Keluhan mengenai kondisi jalan ini disampaikan langsung oleh Pelaksana Tugas (Plt.) Bupati Kuansing, Muklisin, saat melakukan audiensi dengan Wakil Menteri Transmigrasi, Viva Yoga Mauladi, di Gedung Makarti, Kantor Kementerian Transmigrasi (Kementrans), Jakarta, pada 21 Juli 2026.
“Jalan yang belum diaspal bila hujan hancur, bila panas berdebu. Untuk itu perlunya dukungan dan bantuan dari Kementrans,” ujar Muklisin dalam keterangan tertulis yang diterima, Kamis (23/7/2026). Pemerintah kabupaten Kuansing menargetkan bantuan pembangunan jalan sepanjang 78,99 km pada tahun ini.

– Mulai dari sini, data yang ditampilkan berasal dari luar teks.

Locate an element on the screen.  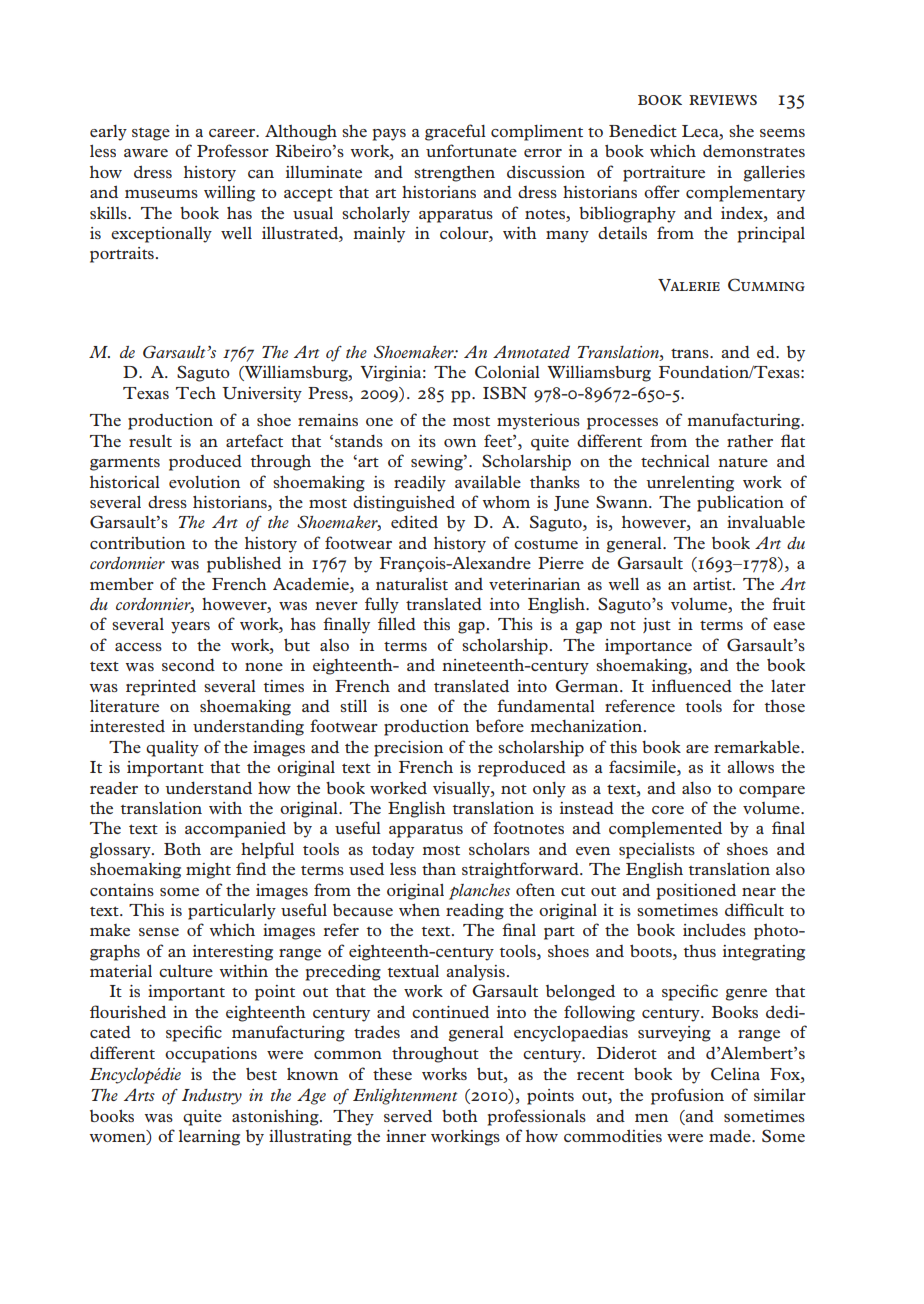
core is located at coordinates (668, 810).
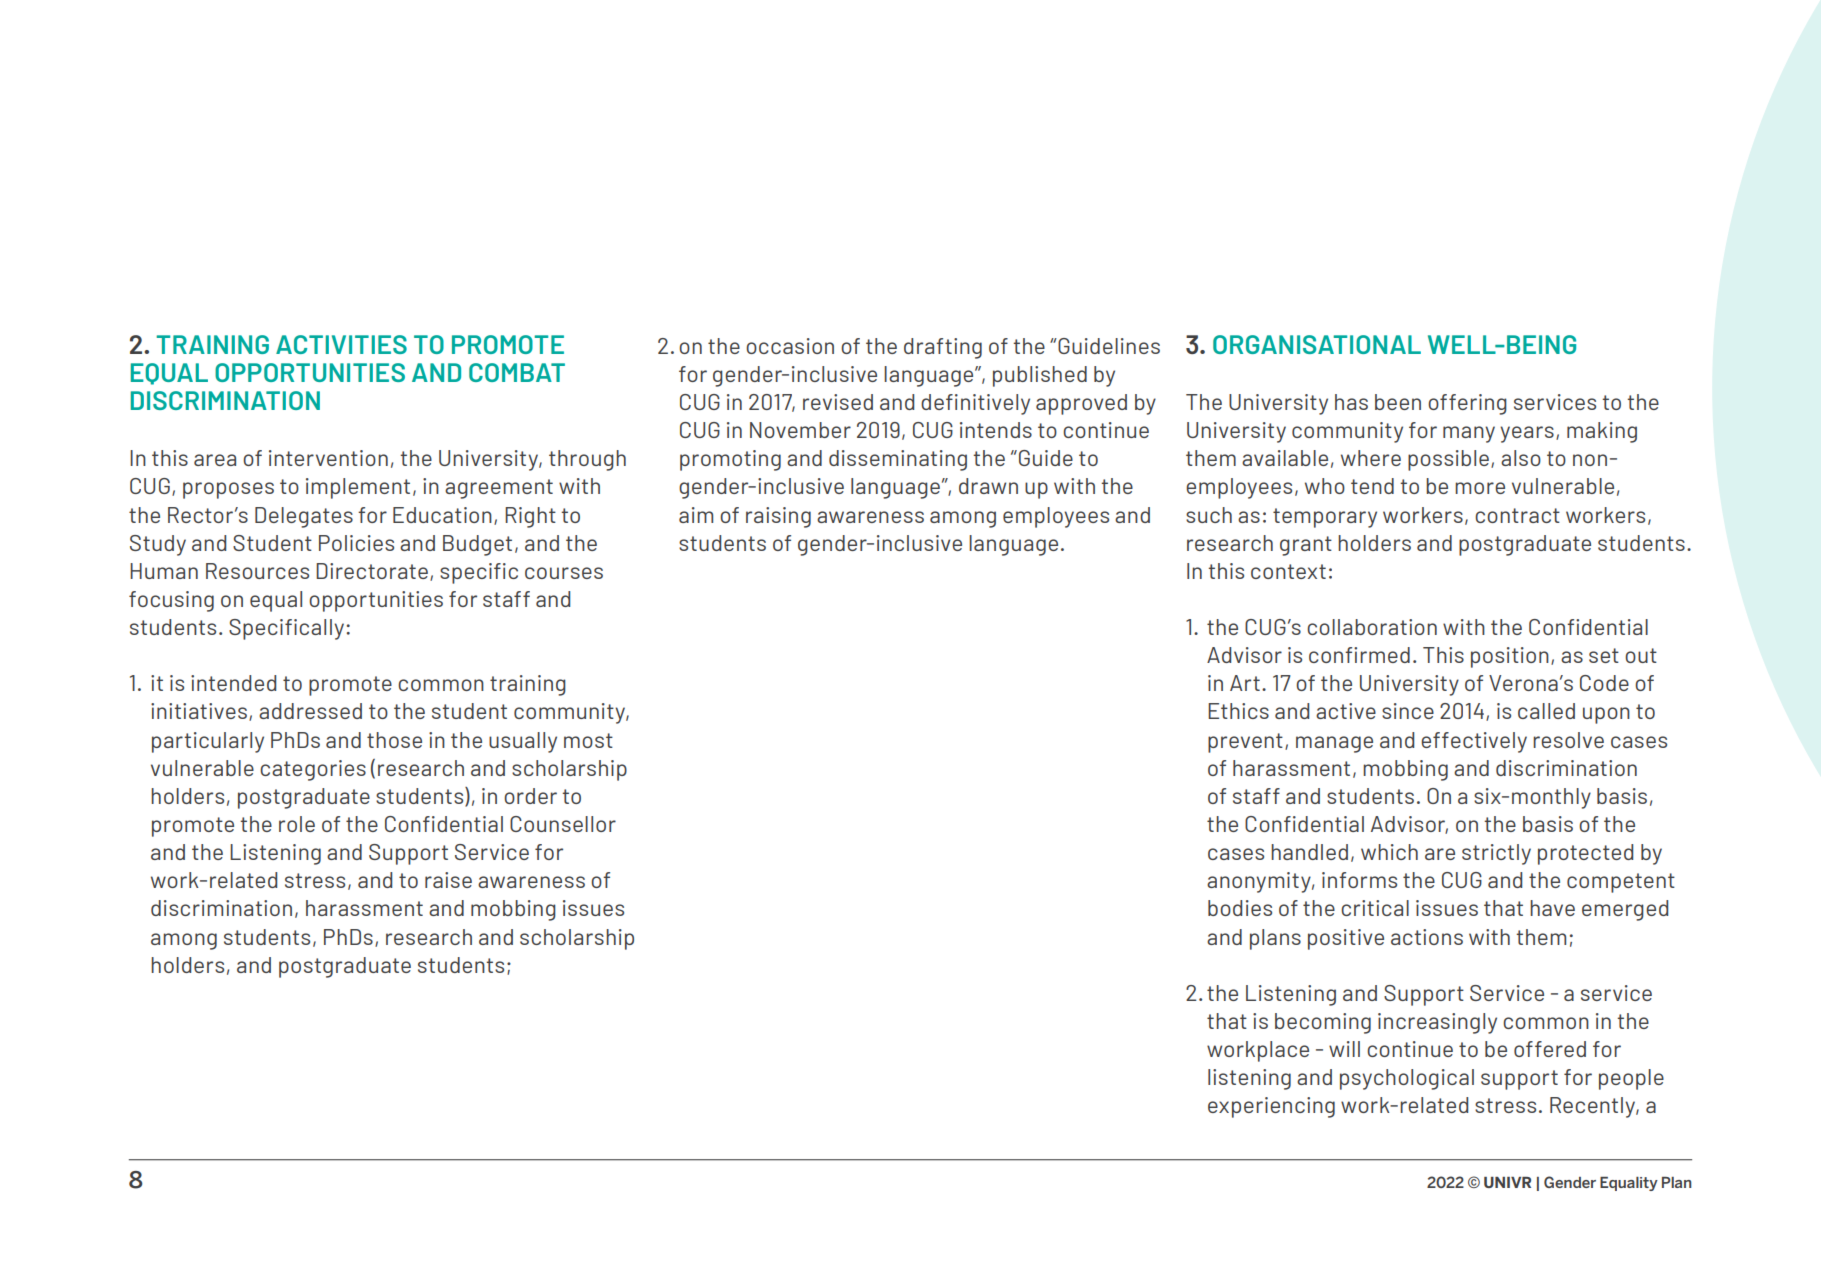  I want to click on offering, so click(1467, 404).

Viva Yoga menyambut baik kunjungan Muklisin beserta jajarannya. Ia menjelaskan bahwa dari 154 kawasan transmigrasi yang telah ditetapkan di seluruh Indonesia, Provinsi Riau baru memiliki satu kawasan di Kabupaten Bengkalis, yaitu Kawasan Transmigrasi Pulau Rupat. Sementara itu, Kuansing memiliki beberapa lokasi transmigrasi yang tersebar di Simandolak, Teluk Kuantan, Lipat Kain, dan Singingi, yang mencakup total 27 satuan pemukiman dengan 12.301 kepala keluarga.
Program transmigrasi yang dimulai pada era 1980-an ini diakui telah berhasil menciptakan kawasan pertumbuhan baru. Para transmigran beserta keturunannya kini telah menekuni berbagai profesi. Viva Yoga bahkan menyebutkan bahwa Bupati Muklisin sendiri merupakan anak transmigran.

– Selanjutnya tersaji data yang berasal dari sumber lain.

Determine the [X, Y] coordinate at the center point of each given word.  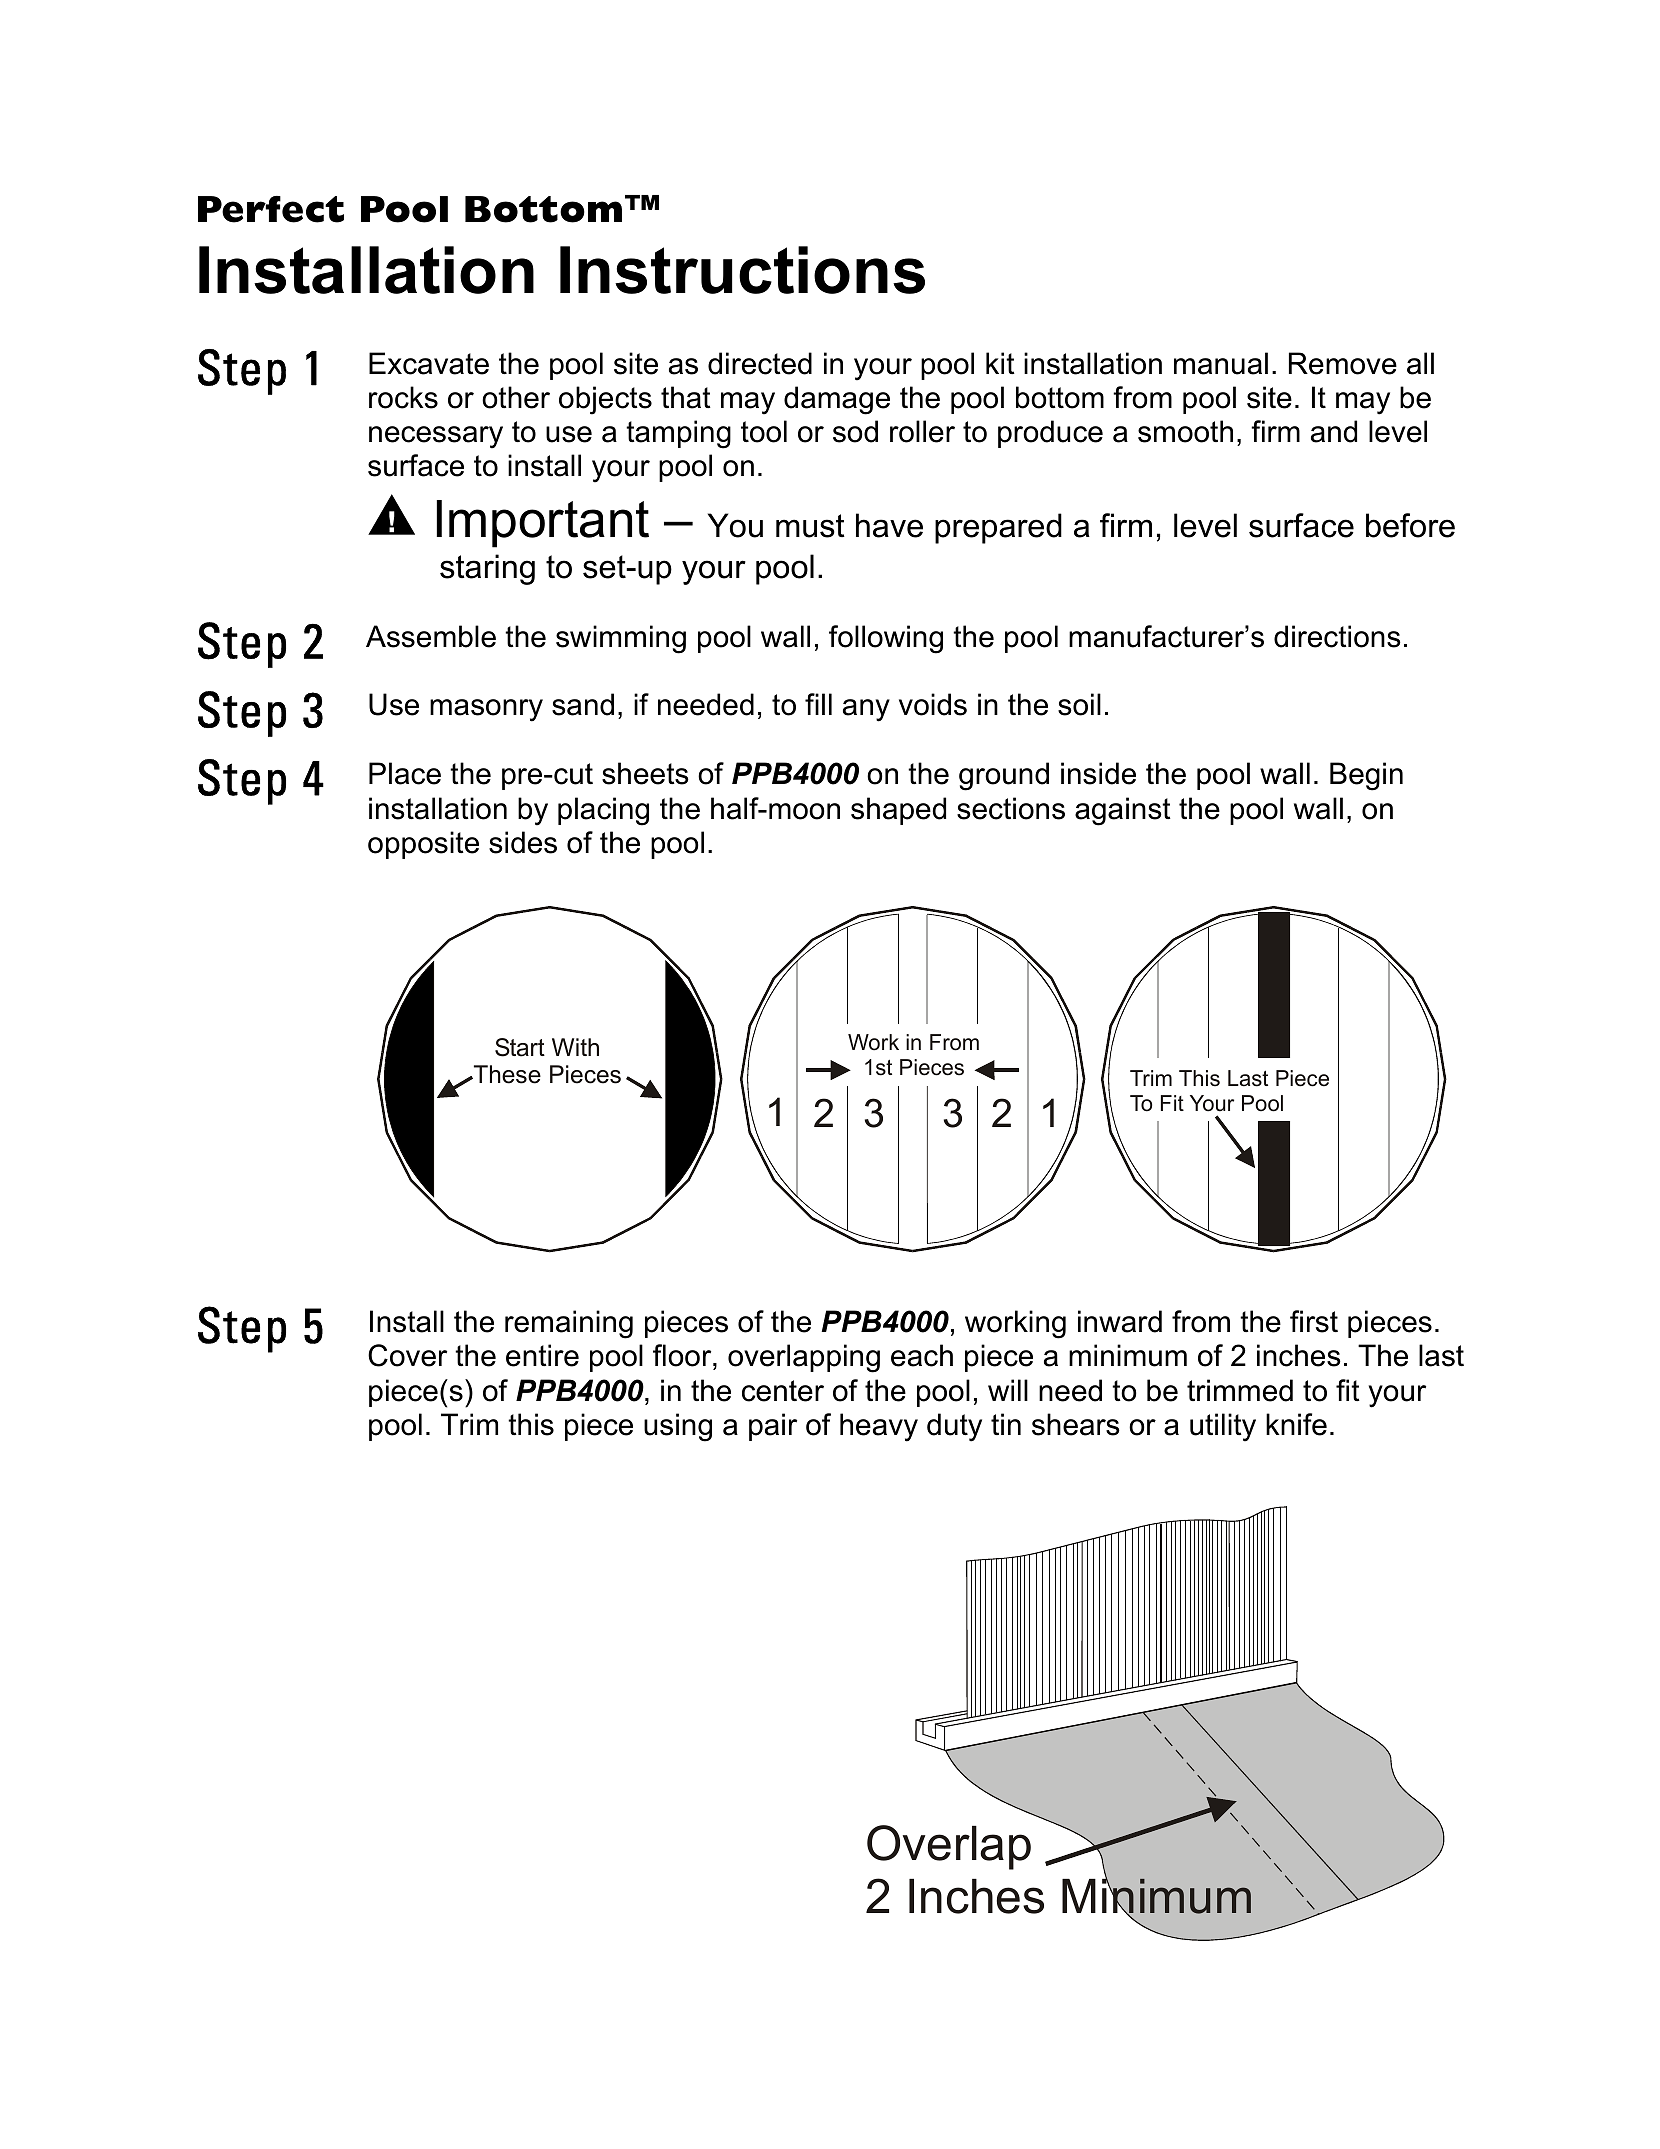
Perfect [271, 209]
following [886, 639]
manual [1221, 363]
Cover [407, 1355]
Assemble [431, 636]
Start [520, 1047]
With [575, 1047]
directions [1337, 636]
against [1123, 811]
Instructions [742, 270]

Namun, Viva Yoga menjelaskan bahwa karena status lokasi transmigrasi di Kuansing sudah merupakan eks-transmigrasi (SP serah) dan telah berkembang, kewenangannya tidak lagi berada di Kementrans. Oleh karena itu, kementerian ini tidak dapat memberikan bantuan penganggaran langsung melalui APBN. Meskipun demikian, Viva Yoga menegaskan bahwa Kementrans masih memiliki tanggung jawab historis.
Terkait keluhan infrastruktur jalan, Viva Yoga berjanji akan menyampaikannya dan merekomendasikan kepada kementerian terkait, yaitu Kementerian Pekerjaan Umum (PU). “Apa yang disampaikan dalam pertemuan ini akan direkomendasikan ke KemenPU,” tegasnya.

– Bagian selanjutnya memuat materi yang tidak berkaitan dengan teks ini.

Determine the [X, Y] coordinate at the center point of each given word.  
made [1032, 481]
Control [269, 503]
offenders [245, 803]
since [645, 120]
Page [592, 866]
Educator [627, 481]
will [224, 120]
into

Viva Yoga juga membandingkan pola kerja Kementrans saat ini dengan era Orde Baru. Dulu, Kementrans membangun semua aspek di kawasan transmigrasi secara mandiri, mulai dari infrastruktur fisik hingga mental. Kini, Kementrans lebih sering bersinergi dengan kementerian lain, seperti Kemen-PU untuk pembangunan infrastruktur fisik.
Sebagai solusi agar Kuansing dapat menerima bantuan langsung dari Kementrans, Viva Yoga menyarankan pemerintah kabupaten untuk mengajukan usulan kawasan transmigrasi baru. Ia menyebutkan banyak bupati yang melakukan hal serupa dan menganggap pengajuan kawasan transmigrasi baru sebagai solusi pembangunan daerah yang efektif.
Saran ini disambut baik oleh Bupati Kuansing. Ia melihat potensi pengajuan kawasan transmigrasi baru sebagai solusi untuk mengatasi masalah banjir Sungai Kuantan yang sering terjadi di beberapa wilayah, sehingga transmigrasi lokal dapat dilakukan. Namun, Viva Yoga mengingatkan bahwa lahan yang akan disediakan untuk kawasan transmigrasi baru harus memenuhi kriteria ‘clean, clear, dan free’ atau bebas dari sengketa.